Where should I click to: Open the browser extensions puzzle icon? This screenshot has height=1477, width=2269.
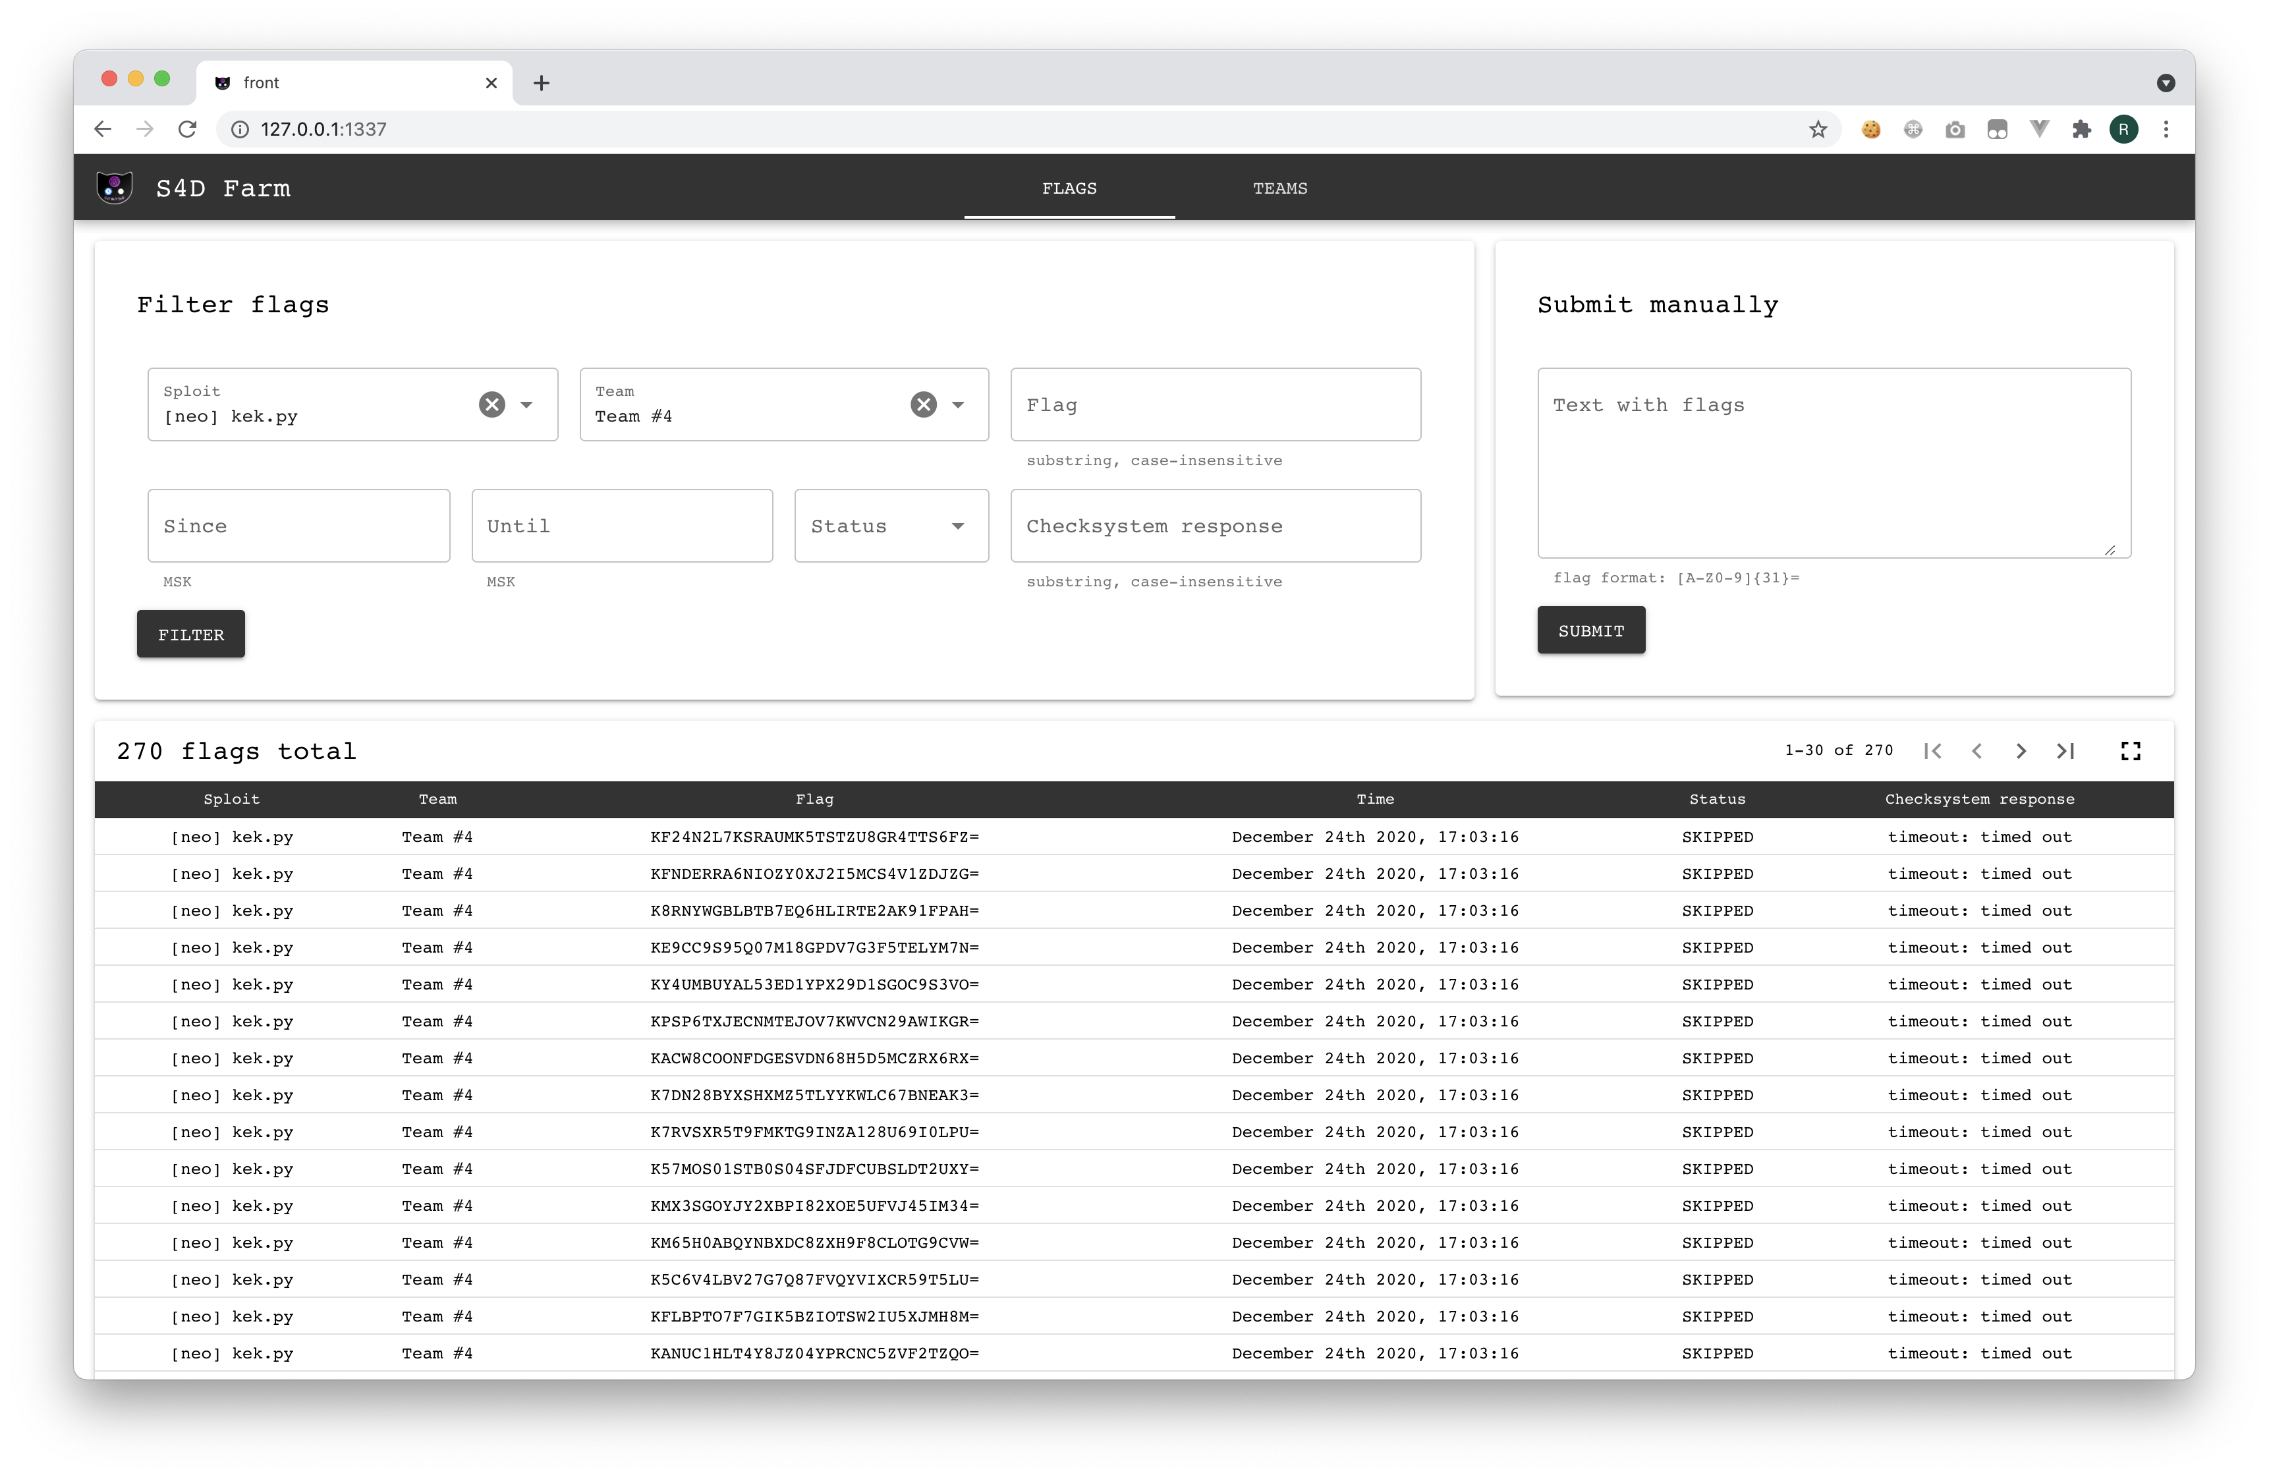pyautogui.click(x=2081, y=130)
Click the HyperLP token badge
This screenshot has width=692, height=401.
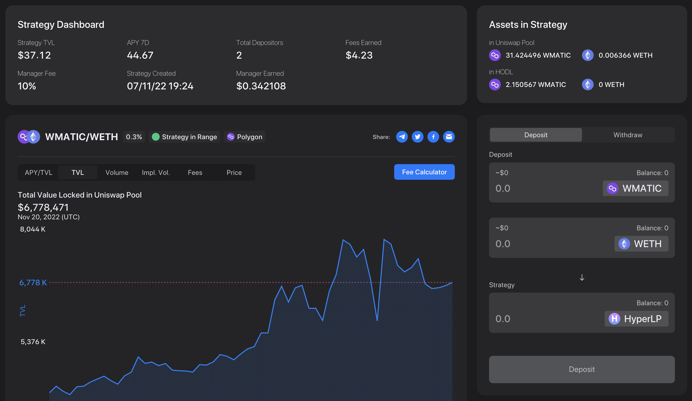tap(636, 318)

########################################

▸ **Work task**: Repeat the data exactly as given. Keep every picture out of the copy.

▸ **Expected output**:
Where should I click to: Open the browser extensions puzzle icon? This screenshot has height=1477, width=2269.
pyautogui.click(x=2081, y=130)
Click the HyperLP token badge
This screenshot has width=692, height=401.
tap(636, 318)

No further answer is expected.